━━━ Extracted records ━━━
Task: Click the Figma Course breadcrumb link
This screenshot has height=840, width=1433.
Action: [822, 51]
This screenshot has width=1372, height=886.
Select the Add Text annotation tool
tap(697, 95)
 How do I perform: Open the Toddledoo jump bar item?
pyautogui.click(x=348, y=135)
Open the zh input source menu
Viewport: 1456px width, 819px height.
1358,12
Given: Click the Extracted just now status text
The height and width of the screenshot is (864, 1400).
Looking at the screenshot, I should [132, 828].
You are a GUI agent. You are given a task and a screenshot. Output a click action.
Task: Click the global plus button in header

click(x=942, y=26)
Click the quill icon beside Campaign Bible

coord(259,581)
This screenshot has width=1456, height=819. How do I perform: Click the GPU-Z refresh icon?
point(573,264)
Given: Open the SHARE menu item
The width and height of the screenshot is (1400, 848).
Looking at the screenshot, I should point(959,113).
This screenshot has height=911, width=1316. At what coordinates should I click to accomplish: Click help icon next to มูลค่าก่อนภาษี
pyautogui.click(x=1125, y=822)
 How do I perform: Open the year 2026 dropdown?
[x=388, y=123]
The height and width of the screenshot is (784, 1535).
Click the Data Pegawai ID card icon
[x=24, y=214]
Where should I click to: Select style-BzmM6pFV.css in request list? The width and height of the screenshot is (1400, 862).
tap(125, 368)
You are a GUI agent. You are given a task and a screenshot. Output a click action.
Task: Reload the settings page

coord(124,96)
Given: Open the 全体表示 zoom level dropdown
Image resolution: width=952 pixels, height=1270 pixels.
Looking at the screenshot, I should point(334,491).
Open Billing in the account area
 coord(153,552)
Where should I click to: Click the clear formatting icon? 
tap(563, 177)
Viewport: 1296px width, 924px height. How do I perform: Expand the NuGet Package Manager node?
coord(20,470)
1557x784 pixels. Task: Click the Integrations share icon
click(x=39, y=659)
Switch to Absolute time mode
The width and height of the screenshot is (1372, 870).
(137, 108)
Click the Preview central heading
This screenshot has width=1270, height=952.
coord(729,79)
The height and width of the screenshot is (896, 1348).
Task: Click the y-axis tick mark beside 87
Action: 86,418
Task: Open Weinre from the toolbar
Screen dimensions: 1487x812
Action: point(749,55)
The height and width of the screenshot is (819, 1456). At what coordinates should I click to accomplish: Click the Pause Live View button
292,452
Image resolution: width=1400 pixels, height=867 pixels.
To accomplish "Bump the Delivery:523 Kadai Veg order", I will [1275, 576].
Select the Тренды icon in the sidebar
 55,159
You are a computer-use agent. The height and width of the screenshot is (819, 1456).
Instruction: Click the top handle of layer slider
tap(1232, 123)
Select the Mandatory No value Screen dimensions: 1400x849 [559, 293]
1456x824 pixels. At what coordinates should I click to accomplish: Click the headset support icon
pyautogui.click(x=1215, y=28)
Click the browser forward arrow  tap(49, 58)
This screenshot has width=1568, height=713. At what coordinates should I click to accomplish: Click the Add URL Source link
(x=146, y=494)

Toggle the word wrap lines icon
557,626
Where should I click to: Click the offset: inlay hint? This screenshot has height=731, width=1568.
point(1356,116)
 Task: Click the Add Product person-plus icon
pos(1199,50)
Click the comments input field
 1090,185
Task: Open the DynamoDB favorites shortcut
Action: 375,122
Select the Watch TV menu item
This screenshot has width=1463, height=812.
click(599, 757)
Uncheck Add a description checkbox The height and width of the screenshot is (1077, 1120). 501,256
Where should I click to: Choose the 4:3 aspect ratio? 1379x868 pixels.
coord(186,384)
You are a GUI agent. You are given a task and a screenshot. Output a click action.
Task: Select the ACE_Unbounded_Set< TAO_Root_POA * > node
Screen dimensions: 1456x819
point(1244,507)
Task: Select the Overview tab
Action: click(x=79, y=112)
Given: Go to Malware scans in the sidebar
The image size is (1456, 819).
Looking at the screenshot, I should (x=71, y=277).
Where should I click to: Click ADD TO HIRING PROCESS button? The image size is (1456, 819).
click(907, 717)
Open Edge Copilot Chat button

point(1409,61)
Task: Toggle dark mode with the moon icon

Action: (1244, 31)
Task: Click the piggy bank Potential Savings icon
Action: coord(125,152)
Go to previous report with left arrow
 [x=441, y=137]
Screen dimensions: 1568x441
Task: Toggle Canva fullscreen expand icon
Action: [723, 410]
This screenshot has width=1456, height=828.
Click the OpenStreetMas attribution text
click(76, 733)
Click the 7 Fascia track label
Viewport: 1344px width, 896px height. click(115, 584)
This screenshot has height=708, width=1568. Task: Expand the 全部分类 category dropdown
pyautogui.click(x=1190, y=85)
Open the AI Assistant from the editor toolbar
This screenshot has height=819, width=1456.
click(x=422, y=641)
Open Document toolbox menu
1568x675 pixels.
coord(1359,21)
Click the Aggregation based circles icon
━━━
◆ What to produce ◆
All the data above should be restated in full, exactly.

◆ Solution to this exercise ◆
Task: Click the Figma Course breadcrumb link
This screenshot has height=840, width=1433.
Action: [822, 51]
This screenshot has width=1372, height=886.
Select the Add Text annotation tool
tap(697, 95)
 How do I perform: Open the Toddledoo jump bar item?
pyautogui.click(x=348, y=135)
Open the zh input source menu
Viewport: 1456px width, 819px height.
1358,12
Given: Click the Extracted just now status text
The height and width of the screenshot is (864, 1400).
Looking at the screenshot, I should [132, 828].
You are a GUI agent. You are given a task and a screenshot. Output a click action.
Task: Click the global plus button in header

click(x=942, y=26)
Click the quill icon beside Campaign Bible

coord(259,581)
This screenshot has width=1456, height=819. How do I perform: Click the GPU-Z refresh icon?
point(573,264)
Given: Open the SHARE menu item
The width and height of the screenshot is (1400, 848).
Looking at the screenshot, I should point(959,113).
This screenshot has height=911, width=1316. At what coordinates should I click to accomplish: Click help icon next to มูลค่าก่อนภาษี
pyautogui.click(x=1125, y=822)
 How do I perform: Open the year 2026 dropdown?
[x=388, y=123]
The height and width of the screenshot is (784, 1535).
Click the Data Pegawai ID card icon
[x=24, y=214]
Where should I click to: Select style-BzmM6pFV.css in request list? The width and height of the screenshot is (1400, 862).
tap(125, 368)
You are a GUI agent. You are given a task and a screenshot. Output a click action.
Task: Reload the settings page

coord(124,96)
Given: Open the 全体表示 zoom level dropdown
Image resolution: width=952 pixels, height=1270 pixels.
Looking at the screenshot, I should point(334,491).
Open Billing in the account area
 coord(153,552)
Where should I click to: Click the clear formatting icon? 
tap(563, 177)
Viewport: 1296px width, 924px height. How do I perform: Expand the NuGet Package Manager node?
coord(20,470)
1557x784 pixels. Task: Click the Integrations share icon
click(x=39, y=659)
Switch to Absolute time mode
The width and height of the screenshot is (1372, 870).
(137, 108)
Click the Preview central heading
This screenshot has width=1270, height=952.
coord(729,79)
The height and width of the screenshot is (896, 1348).
Task: Click the y-axis tick mark beside 87
Action: 86,418
Task: Open Weinre from the toolbar
Screen dimensions: 1487x812
Action: point(749,55)
The height and width of the screenshot is (819, 1456). At what coordinates should I click to accomplish: Click the Pause Live View button
292,452
Image resolution: width=1400 pixels, height=867 pixels.
To accomplish "Bump the Delivery:523 Kadai Veg order", I will [1275, 576].
Select the Тренды icon in the sidebar
 55,159
You are a computer-use agent. The height and width of the screenshot is (819, 1456).
Instruction: Click the top handle of layer slider
tap(1232, 123)
Select the Mandatory No value Screen dimensions: 1400x849 [559, 293]
1456x824 pixels. At what coordinates should I click to accomplish: Click the headset support icon
pyautogui.click(x=1215, y=28)
Click the browser forward arrow  tap(49, 58)
This screenshot has width=1568, height=713. At what coordinates should I click to accomplish: Click the Add URL Source link
(x=146, y=494)

Toggle the word wrap lines icon
557,626
Where should I click to: Click the offset: inlay hint? This screenshot has height=731, width=1568.
point(1356,116)
 Task: Click the Add Product person-plus icon
pos(1199,50)
Click the comments input field
 1090,185
Task: Open the DynamoDB favorites shortcut
Action: 375,122
Select the Watch TV menu item
This screenshot has width=1463, height=812.
click(599, 757)
Uncheck Add a description checkbox The height and width of the screenshot is (1077, 1120). 501,256
Where should I click to: Choose the 4:3 aspect ratio? 1379x868 pixels.
coord(186,384)
You are a GUI agent. You are given a task and a screenshot. Output a click action.
Task: Select the ACE_Unbounded_Set< TAO_Root_POA * > node
Screen dimensions: 1456x819
point(1244,507)
Task: Select the Overview tab
Action: click(x=79, y=112)
Given: Go to Malware scans in the sidebar
The image size is (1456, 819).
Looking at the screenshot, I should (x=71, y=277).
Where should I click to: Click ADD TO HIRING PROCESS button? The image size is (1456, 819).
click(907, 717)
Open Edge Copilot Chat button

point(1409,61)
Task: Toggle dark mode with the moon icon

Action: (1244, 31)
Task: Click the piggy bank Potential Savings icon
Action: coord(125,152)
Go to previous report with left arrow
 [x=441, y=137]
Screen dimensions: 1568x441
Task: Toggle Canva fullscreen expand icon
Action: [723, 410]
This screenshot has width=1456, height=828.
Click the OpenStreetMas attribution text
click(76, 733)
Click the 7 Fascia track label
Viewport: 1344px width, 896px height. click(115, 584)
This screenshot has height=708, width=1568. Task: Expand the 全部分类 category dropdown
pyautogui.click(x=1190, y=85)
Open the AI Assistant from the editor toolbar
This screenshot has height=819, width=1456.
click(x=422, y=641)
Open Document toolbox menu
1568x675 pixels.
coord(1359,21)
Click the Aggregation based circles icon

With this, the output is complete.